Recently, I have some trouble with One-way ANOVA. Before I raise my doubts, I think it is necessary to make some notation.
Suppose that the form of One-way analysis of variance is as follows: \begin{cases} y_{ij}&=\mu_j+\epsilon_{ij}\quad i\in\{1,2,\cdots,n_j\},\ j\in\{1,2,\cdots,g\}\\ \epsilon_{ij}&\sim N(0,\sigma^2)\qquad\rm i.i.d \end{cases}
$y_{ij}$:observations
$\mu_j$: the mean of the observations for the jth treatment group
$i$: the index over experimental units(Fix the group $j$, $i$ ranges from 1 to $n_j$)

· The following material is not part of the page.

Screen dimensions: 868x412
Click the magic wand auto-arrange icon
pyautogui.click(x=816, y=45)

$j$: the index over treatment groups(from $1$ to $g$)
If we regard the above model as a regression model, we can use dummy variables to construct the explanatory variables, and just like this: \begin{cases} \vec{y}=X\vec{\mu}+\vec{\epsilon}\\ \vec{\epsilon}\sim N(\vec{0},\sigma^2I_n) \end{cases}
$\vec{y}=\begin{pmatrix} \vec{y_1}\\ \vec{y_2}\\ \vdots\\ \vec{y_g} \end{pmatrix}$,$\quad$ $X=\begin{pmatrix} 1_{n_1}& &\\ &1_{n_2}& &\\ & & \ddots&\\ & & & 1_{n_g} \end{pmatrix}$,$\quad$$\vec{\mu}=\begin{pmatrix} \mu_1\\ \mu_2\\ \vdots\\ \mu_g\\ \end{pmatrix}$.
$1_{n_j}$: a $n_j$-dimensional column vector of all 1s.

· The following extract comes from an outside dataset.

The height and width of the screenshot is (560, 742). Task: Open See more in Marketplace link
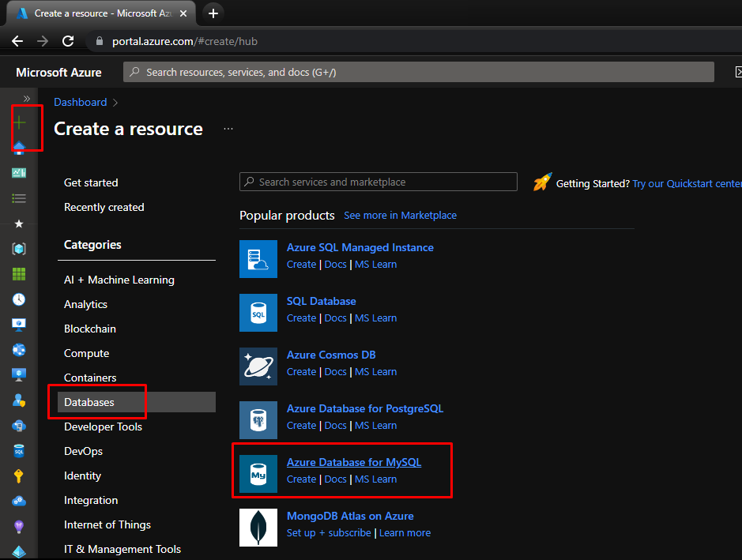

The OLS estimation of explanatory variables in this form is very simple because the design matrix X is a diagonal matrix. By using the results of $\hat{\mu}=(X^{T}X)^{-1}X^{T}\vec{y}=(\frac{1}{n_1}1_{n_1}^T\vec{y_{n_1}},\frac{1}{n_2}1_{n_2}^T\vec{y_{n_2}},\cdots,\frac{1}{n_g}1_{n_g}^T\vec{y_{n_g}})^T=(\overline{y}_{n_1},\overline{y}_{n_2},\cdots,\overline{y}_{n_g})^T$.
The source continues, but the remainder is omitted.